Collected data entries
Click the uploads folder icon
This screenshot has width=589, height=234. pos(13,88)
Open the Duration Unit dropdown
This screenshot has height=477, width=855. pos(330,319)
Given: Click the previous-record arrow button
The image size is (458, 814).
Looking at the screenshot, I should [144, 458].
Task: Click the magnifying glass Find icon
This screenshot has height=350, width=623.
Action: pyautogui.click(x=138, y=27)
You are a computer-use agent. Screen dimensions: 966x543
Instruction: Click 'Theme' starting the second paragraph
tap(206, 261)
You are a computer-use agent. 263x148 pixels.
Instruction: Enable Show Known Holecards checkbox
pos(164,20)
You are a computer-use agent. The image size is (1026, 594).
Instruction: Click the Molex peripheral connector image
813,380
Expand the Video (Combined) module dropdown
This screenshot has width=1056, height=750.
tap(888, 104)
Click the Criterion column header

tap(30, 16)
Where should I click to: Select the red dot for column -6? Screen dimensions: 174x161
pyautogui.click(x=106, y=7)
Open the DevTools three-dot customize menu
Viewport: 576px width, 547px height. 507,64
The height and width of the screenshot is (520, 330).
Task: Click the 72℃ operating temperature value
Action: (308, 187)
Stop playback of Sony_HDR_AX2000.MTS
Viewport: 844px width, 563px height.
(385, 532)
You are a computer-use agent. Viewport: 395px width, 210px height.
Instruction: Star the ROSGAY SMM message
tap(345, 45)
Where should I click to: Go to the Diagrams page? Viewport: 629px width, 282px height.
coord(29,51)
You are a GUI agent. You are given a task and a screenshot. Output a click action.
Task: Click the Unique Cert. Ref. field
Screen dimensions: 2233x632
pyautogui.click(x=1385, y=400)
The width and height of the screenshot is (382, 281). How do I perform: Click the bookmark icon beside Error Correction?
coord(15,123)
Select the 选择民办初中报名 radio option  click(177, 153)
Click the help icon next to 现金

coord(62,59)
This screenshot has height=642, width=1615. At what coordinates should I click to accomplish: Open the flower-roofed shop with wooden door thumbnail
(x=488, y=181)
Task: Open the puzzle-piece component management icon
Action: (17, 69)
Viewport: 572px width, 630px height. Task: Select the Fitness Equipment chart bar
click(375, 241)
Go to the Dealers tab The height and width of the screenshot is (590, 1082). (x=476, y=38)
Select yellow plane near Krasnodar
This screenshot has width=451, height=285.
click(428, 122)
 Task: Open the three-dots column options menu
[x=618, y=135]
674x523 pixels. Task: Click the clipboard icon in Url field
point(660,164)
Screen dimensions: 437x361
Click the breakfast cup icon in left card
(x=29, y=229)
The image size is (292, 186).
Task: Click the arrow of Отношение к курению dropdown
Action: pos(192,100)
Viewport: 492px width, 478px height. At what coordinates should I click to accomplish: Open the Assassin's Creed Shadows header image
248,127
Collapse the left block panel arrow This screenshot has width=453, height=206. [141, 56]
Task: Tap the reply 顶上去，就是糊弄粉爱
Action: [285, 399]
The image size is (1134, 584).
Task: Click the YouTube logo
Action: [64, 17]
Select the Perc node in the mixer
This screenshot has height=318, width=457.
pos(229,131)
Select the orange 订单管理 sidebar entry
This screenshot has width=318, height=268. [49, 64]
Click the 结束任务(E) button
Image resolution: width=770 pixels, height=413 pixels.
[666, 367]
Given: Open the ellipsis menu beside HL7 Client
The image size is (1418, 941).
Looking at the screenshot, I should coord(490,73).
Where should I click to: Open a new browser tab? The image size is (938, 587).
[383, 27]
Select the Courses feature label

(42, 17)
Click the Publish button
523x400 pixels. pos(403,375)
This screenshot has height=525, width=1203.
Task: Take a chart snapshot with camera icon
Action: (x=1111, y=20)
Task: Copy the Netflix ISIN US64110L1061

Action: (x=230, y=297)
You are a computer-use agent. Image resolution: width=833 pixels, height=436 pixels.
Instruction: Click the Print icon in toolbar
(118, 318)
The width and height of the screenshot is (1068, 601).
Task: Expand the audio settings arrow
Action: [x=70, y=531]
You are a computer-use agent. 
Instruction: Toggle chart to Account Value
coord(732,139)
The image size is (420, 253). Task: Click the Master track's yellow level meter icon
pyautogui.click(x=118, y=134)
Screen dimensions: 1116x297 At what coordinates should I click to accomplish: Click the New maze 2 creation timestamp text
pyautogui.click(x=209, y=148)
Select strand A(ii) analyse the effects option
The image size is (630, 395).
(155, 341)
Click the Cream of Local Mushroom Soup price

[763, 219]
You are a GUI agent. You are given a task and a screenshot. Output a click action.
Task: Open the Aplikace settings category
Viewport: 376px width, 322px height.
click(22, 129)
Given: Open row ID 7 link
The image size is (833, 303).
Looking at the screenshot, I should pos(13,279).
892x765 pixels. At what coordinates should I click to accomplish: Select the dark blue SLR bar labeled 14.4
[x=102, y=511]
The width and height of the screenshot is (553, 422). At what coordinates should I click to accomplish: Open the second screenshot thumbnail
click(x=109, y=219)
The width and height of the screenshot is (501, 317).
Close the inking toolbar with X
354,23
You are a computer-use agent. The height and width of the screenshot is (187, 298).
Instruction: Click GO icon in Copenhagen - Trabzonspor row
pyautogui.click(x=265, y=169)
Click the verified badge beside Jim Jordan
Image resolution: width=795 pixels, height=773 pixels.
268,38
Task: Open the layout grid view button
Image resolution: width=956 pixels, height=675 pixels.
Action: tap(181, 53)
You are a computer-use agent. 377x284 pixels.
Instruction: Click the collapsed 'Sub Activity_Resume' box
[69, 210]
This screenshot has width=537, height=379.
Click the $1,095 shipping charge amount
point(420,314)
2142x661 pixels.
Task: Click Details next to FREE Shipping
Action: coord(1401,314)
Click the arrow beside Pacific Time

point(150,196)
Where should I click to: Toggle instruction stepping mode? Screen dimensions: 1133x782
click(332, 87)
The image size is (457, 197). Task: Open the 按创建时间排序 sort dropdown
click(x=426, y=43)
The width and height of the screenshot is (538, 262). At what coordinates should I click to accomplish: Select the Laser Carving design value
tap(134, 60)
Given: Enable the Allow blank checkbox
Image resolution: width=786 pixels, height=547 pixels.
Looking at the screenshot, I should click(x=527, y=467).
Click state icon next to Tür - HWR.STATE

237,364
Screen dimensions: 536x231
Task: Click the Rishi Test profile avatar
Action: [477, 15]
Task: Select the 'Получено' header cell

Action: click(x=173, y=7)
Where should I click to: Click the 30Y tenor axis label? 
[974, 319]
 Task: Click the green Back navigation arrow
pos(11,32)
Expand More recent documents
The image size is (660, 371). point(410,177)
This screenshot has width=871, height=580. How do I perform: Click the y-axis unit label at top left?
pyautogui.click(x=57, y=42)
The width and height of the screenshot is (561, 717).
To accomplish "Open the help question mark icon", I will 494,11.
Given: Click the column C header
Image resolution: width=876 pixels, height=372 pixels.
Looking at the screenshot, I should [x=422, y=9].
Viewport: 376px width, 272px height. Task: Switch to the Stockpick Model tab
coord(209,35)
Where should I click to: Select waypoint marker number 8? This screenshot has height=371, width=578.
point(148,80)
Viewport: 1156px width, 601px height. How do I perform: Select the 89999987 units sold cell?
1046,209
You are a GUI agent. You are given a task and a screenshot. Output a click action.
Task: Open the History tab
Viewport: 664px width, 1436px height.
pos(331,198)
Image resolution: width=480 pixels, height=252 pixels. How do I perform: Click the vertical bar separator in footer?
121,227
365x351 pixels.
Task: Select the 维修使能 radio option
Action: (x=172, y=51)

**WHAT IS REQUIRED**
Word for word, repeat each entry shown above.

**OUTPUT OF THE TASK**
Click the uploads folder icon
This screenshot has width=589, height=234. pos(13,88)
Open the Duration Unit dropdown
This screenshot has height=477, width=855. pos(330,319)
Given: Click the previous-record arrow button
The image size is (458, 814).
Looking at the screenshot, I should [144, 458].
Task: Click the magnifying glass Find icon
This screenshot has height=350, width=623.
Action: pyautogui.click(x=138, y=27)
You are a computer-use agent. Screen dimensions: 966x543
Instruction: Click 'Theme' starting the second paragraph
tap(206, 261)
You are a computer-use agent. 263x148 pixels.
Instruction: Enable Show Known Holecards checkbox
pos(164,20)
You are a computer-use agent. The image size is (1026, 594).
Instruction: Click the Molex peripheral connector image
813,380
Expand the Video (Combined) module dropdown
This screenshot has width=1056, height=750.
tap(888, 104)
Click the Criterion column header

tap(30, 16)
Where should I click to: Select the red dot for column -6? Screen dimensions: 174x161
pyautogui.click(x=106, y=7)
Open the DevTools three-dot customize menu
Viewport: 576px width, 547px height. 507,64
The height and width of the screenshot is (520, 330).
Task: Click the 72℃ operating temperature value
Action: (308, 187)
Stop playback of Sony_HDR_AX2000.MTS
Viewport: 844px width, 563px height.
(385, 532)
You are a computer-use agent. Viewport: 395px width, 210px height.
Instruction: Star the ROSGAY SMM message
tap(345, 45)
Where should I click to: Go to the Diagrams page? Viewport: 629px width, 282px height.
coord(29,51)
You are a GUI agent. You are given a task and a screenshot. Output a click action.
Task: Click the Unique Cert. Ref. field
Screen dimensions: 2233x632
pyautogui.click(x=1385, y=400)
The width and height of the screenshot is (382, 281). How do I perform: Click the bookmark icon beside Error Correction?
coord(15,123)
Select the 选择民办初中报名 radio option  click(177, 153)
Click the help icon next to 现金

coord(62,59)
This screenshot has height=642, width=1615. At what coordinates should I click to accomplish: Open the flower-roofed shop with wooden door thumbnail
(x=488, y=181)
Task: Open the puzzle-piece component management icon
Action: (17, 69)
Viewport: 572px width, 630px height. Task: Select the Fitness Equipment chart bar
click(375, 241)
Go to the Dealers tab The height and width of the screenshot is (590, 1082). (x=476, y=38)
Select yellow plane near Krasnodar
This screenshot has width=451, height=285.
click(428, 122)
 Task: Open the three-dots column options menu
[x=618, y=135]
674x523 pixels. Task: Click the clipboard icon in Url field
point(660,164)
Screen dimensions: 437x361
Click the breakfast cup icon in left card
(x=29, y=229)
The image size is (292, 186).
Task: Click the arrow of Отношение к курению dropdown
Action: pos(192,100)
Viewport: 492px width, 478px height. At what coordinates should I click to accomplish: Open the Assassin's Creed Shadows header image
248,127
Collapse the left block panel arrow This screenshot has width=453, height=206. [141, 56]
Task: Tap the reply 顶上去，就是糊弄粉爱
Action: [285, 399]
The image size is (1134, 584).
Task: Click the YouTube logo
Action: [64, 17]
Select the Perc node in the mixer
This screenshot has height=318, width=457.
pos(229,131)
Select the orange 订单管理 sidebar entry
This screenshot has width=318, height=268. [49, 64]
Click the 结束任务(E) button
Image resolution: width=770 pixels, height=413 pixels.
[666, 367]
Given: Open the ellipsis menu beside HL7 Client
The image size is (1418, 941).
Looking at the screenshot, I should coord(490,73).
Where should I click to: Open a new browser tab? The image size is (938, 587).
[383, 27]
Select the Courses feature label

(42, 17)
Click the Publish button
523x400 pixels. pos(403,375)
This screenshot has height=525, width=1203.
Task: Take a chart snapshot with camera icon
Action: (x=1111, y=20)
Task: Copy the Netflix ISIN US64110L1061

Action: (x=230, y=297)
You are a computer-use agent. Image resolution: width=833 pixels, height=436 pixels.
Instruction: Click the Print icon in toolbar
(118, 318)
The width and height of the screenshot is (1068, 601).
Task: Expand the audio settings arrow
Action: [x=70, y=531]
You are a computer-use agent. 
Instruction: Toggle chart to Account Value
coord(732,139)
The image size is (420, 253). Task: Click the Master track's yellow level meter icon
pyautogui.click(x=118, y=134)
Screen dimensions: 1116x297 At what coordinates should I click to accomplish: Click the New maze 2 creation timestamp text
pyautogui.click(x=209, y=148)
Select strand A(ii) analyse the effects option
The image size is (630, 395).
(155, 341)
Click the Cream of Local Mushroom Soup price

[763, 219]
You are a GUI agent. You are given a task and a screenshot. Output a click action.
Task: Open the Aplikace settings category
Viewport: 376px width, 322px height.
click(22, 129)
Given: Open row ID 7 link
The image size is (833, 303).
Looking at the screenshot, I should pos(13,279).
892x765 pixels. At what coordinates should I click to accomplish: Select the dark blue SLR bar labeled 14.4
[x=102, y=511]
The width and height of the screenshot is (553, 422). At what coordinates should I click to accomplish: Open the second screenshot thumbnail
click(x=109, y=219)
The width and height of the screenshot is (501, 317).
Close the inking toolbar with X
354,23
You are a computer-use agent. The height and width of the screenshot is (187, 298).
Instruction: Click GO icon in Copenhagen - Trabzonspor row
pyautogui.click(x=265, y=169)
Click the verified badge beside Jim Jordan
Image resolution: width=795 pixels, height=773 pixels.
268,38
Task: Open the layout grid view button
Image resolution: width=956 pixels, height=675 pixels.
Action: tap(181, 53)
You are a computer-use agent. 377x284 pixels.
Instruction: Click the collapsed 'Sub Activity_Resume' box
[69, 210]
This screenshot has width=537, height=379.
Click the $1,095 shipping charge amount
point(420,314)
2142x661 pixels.
Task: Click Details next to FREE Shipping
Action: coord(1401,314)
Click the arrow beside Pacific Time

point(150,196)
Where should I click to: Toggle instruction stepping mode? Screen dimensions: 1133x782
click(332, 87)
The image size is (457, 197). Task: Open the 按创建时间排序 sort dropdown
click(x=426, y=43)
The width and height of the screenshot is (538, 262). At what coordinates should I click to accomplish: Select the Laser Carving design value
tap(134, 60)
Given: Enable the Allow blank checkbox
Image resolution: width=786 pixels, height=547 pixels.
Looking at the screenshot, I should click(x=527, y=467).
Click state icon next to Tür - HWR.STATE

237,364
Screen dimensions: 536x231
Task: Click the Rishi Test profile avatar
Action: [477, 15]
Task: Select the 'Получено' header cell

Action: click(x=173, y=7)
Where should I click to: Click the 30Y tenor axis label? 
[974, 319]
 Task: Click the green Back navigation arrow
pos(11,32)
Expand More recent documents
The image size is (660, 371). point(410,177)
This screenshot has width=871, height=580. How do I perform: Click the y-axis unit label at top left?
pyautogui.click(x=57, y=42)
The width and height of the screenshot is (561, 717).
To accomplish "Open the help question mark icon", I will 494,11.
Given: Click the column C header
Image resolution: width=876 pixels, height=372 pixels.
Looking at the screenshot, I should [x=422, y=9].
Viewport: 376px width, 272px height. Task: Switch to the Stockpick Model tab
coord(209,35)
Where should I click to: Select waypoint marker number 8? This screenshot has height=371, width=578.
point(148,80)
Viewport: 1156px width, 601px height. How do I perform: Select the 89999987 units sold cell?
1046,209
You are a GUI agent. You are given a task and a screenshot. Output a click action.
Task: Open the History tab
Viewport: 664px width, 1436px height.
pos(331,198)
Image resolution: width=480 pixels, height=252 pixels. How do I perform: Click the vertical bar separator in footer?
121,227
365x351 pixels.
Task: Select the 维修使能 radio option
Action: (x=172, y=51)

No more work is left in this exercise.